- [Assigned task] What is needed is an exact printout of all the data.

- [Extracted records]
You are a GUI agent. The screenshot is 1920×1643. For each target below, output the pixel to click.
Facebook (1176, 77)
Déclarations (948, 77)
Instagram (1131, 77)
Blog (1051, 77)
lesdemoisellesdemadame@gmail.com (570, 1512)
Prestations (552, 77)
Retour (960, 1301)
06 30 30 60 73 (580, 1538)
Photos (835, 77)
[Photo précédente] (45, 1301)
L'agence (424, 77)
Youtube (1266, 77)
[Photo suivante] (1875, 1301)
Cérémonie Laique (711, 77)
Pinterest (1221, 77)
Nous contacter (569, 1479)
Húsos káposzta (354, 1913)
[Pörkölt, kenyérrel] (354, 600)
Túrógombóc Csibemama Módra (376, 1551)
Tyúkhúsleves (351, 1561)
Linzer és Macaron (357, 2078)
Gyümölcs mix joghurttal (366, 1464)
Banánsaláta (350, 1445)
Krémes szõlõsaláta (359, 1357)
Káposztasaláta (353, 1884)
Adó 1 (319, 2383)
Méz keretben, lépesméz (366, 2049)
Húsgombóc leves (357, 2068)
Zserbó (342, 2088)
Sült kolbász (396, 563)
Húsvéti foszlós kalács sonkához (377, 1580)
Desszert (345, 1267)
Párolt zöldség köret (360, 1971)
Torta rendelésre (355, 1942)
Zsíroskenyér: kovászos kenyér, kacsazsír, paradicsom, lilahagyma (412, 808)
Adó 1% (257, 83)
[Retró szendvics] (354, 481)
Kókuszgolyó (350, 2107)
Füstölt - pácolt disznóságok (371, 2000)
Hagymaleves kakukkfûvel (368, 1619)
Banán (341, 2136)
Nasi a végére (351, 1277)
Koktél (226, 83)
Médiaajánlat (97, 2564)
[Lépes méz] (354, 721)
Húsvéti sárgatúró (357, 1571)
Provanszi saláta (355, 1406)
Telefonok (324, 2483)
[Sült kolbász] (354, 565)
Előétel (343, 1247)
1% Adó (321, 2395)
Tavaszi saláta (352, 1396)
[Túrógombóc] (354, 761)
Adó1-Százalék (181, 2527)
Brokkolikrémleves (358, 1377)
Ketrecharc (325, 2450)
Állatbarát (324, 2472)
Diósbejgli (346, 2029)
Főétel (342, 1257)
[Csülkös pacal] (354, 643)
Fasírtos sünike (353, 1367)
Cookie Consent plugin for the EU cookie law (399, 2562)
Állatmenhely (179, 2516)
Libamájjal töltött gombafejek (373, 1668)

- [Task response]
You are a GUI agent. The screenshot is 1920×1643. For each target below, output the pixel to click.
Facebook (1176, 77)
Déclarations (948, 77)
Instagram (1131, 77)
Blog (1051, 77)
lesdemoisellesdemadame@gmail.com (570, 1512)
Prestations (552, 77)
Retour (960, 1301)
06 30 30 60 73 (580, 1538)
Photos (835, 77)
[Photo précédente] (45, 1301)
L'agence (424, 77)
Youtube (1266, 77)
[Photo suivante] (1875, 1301)
Cérémonie Laique (711, 77)
Pinterest (1221, 77)
Nous contacter (569, 1479)
Húsos káposzta (354, 1913)
[Pörkölt, kenyérrel] (354, 600)
Túrógombóc Csibemama Módra (376, 1551)
Tyúkhúsleves (351, 1561)
Linzer és Macaron (357, 2078)
Gyümölcs mix joghurttal (366, 1464)
Banánsaláta (350, 1445)
Krémes szõlõsaláta (359, 1357)
Káposztasaláta (353, 1884)
Adó 1 (319, 2383)
Méz keretben, lépesméz (366, 2049)
Húsgombóc leves (357, 2068)
Zserbó (342, 2088)
Sült kolbász (396, 563)
Húsvéti foszlós kalács sonkához (377, 1580)
Desszert (345, 1267)
Párolt zöldség köret (360, 1971)
Torta rendelésre (355, 1942)
Zsíroskenyér: kovászos kenyér, kacsazsír, paradicsom, lilahagyma (412, 808)
Adó 1% (257, 83)
[Retró szendvics] (354, 481)
Kókuszgolyó (350, 2107)
Füstölt - pácolt disznóságok (371, 2000)
Hagymaleves kakukkfûvel (368, 1619)
Banán (341, 2136)
Nasi a végére (351, 1277)
Koktél (226, 83)
Médiaajánlat (97, 2564)
[Lépes méz] (354, 721)
Húsvéti sárgatúró (357, 1571)
Provanszi saláta (355, 1406)
Telefonok (324, 2483)
[Sült kolbász] (354, 565)
Előétel (343, 1247)
1% Adó (321, 2395)
Tavaszi saláta (352, 1396)
[Túrógombóc] (354, 761)
Adó1-Százalék (181, 2527)
Brokkolikrémleves (358, 1377)
Ketrecharc (325, 2450)
Állatbarát (324, 2472)
Diósbejgli (346, 2029)
Főétel (342, 1257)
[Csülkös pacal] (354, 643)
Fasírtos sünike (353, 1367)
Cookie Consent plugin for the EU cookie law (399, 2562)
Állatmenhely (179, 2516)
Libamájjal töltött gombafejek (373, 1668)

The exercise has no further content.